- SELECTED EXTRACT -
▬▬▬▬▬▬▬▬▬▬
Posted on 04/06/2015 4:37:53 PM PDT by 9thLife

A long, long time ago - to borrow the words of the song - Don McLean sat down to write the first lines of an epic. First released in 1971, American Pie is a classic that an entire generation memorised line by line, verse by verse.

Fans around the world have argued over the true meaning of one of the most enigmatic songs in pop history. Faced with all the speculation, McLean's own response is defiantly down-to-earth: when people ask him what it means, he likes to reply, "It means I never have to work again."

American Pie, famously covered by Madonna in 2000, remains a highlight of McLean's shows and his admirers will have a chance to hear it again when he starts a new UK tour next month. This Tuesday, meanwhile, sees a new chapter in the song's history when the original manuscript goes up for auction at Christie's in New York. Experts believe it could fetch as much as £1million.

Already a wealthy man thanks to the royalties, McLean seems matterof-fact about the prospect of his most famous work going under the hammer. In his own mind, at least, it has already passed out of his own hands to become public property.

Hidden away in a box in his home, the lyrics had lain almost forgotten for years. The soft-spoken singer finally decided to put them up for sale after he was contacted about the possibility of selling other memorabilia. After decades of touring and recording, it was time to take stock.

As he explains: "It occurred to me that there was some interest in the scratch work for a lot of the songs I had written. You know, I am going to be 70-years old this year, and my wife and children do not seem to have the knack of knowing when to sell something and when not to, so I said I had better do it for them.

It came out in pieces. It wasn't something I was figuring out Don McLean "Probably a year or two from now I will also sell a lot of my guitars and the clothes I wore on album covers."
▬▬▬▬▬▬▬▬▬▬
- EXERCISE TASKS -
A - Condense the paragraph of the American Pie manuscript article that begins "American Pie, famously covered by Madonna" into a shorter version that keeps its main facts.
B - Return verbatim the stretch of the American Pie manuscript article from "American Pie, famously" to "much as £1million.".
▬▬▬▬▬▬▬▬▬▬
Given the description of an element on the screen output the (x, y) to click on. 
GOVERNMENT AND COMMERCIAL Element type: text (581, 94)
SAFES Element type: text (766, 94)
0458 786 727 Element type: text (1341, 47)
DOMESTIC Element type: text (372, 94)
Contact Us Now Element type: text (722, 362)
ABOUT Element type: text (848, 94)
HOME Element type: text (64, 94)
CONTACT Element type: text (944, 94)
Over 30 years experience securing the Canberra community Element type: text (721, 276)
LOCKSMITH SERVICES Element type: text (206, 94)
▬▬▬▬▬▬▬▬▬▬
- FINAL RESULTS -
A - American Pie, covered by Madonna in 2000, is still a highlight of McLean's shows, and fans can hear it on his UK tour starting next month. The song's original manuscript goes up for auction at Christie's in New York this Tuesday, where experts think it could fetch up to £1million.

B -
American Pie, famously covered by Madonna in 2000, remains a highlight of McLean's shows and his admirers will have a chance to hear it again when he starts a new UK tour next month. This Tuesday, meanwhile, sees a new chapter in the song's history when the original manuscript goes up for auction at Christie's in New York. Experts believe it could fetch as much as £1million.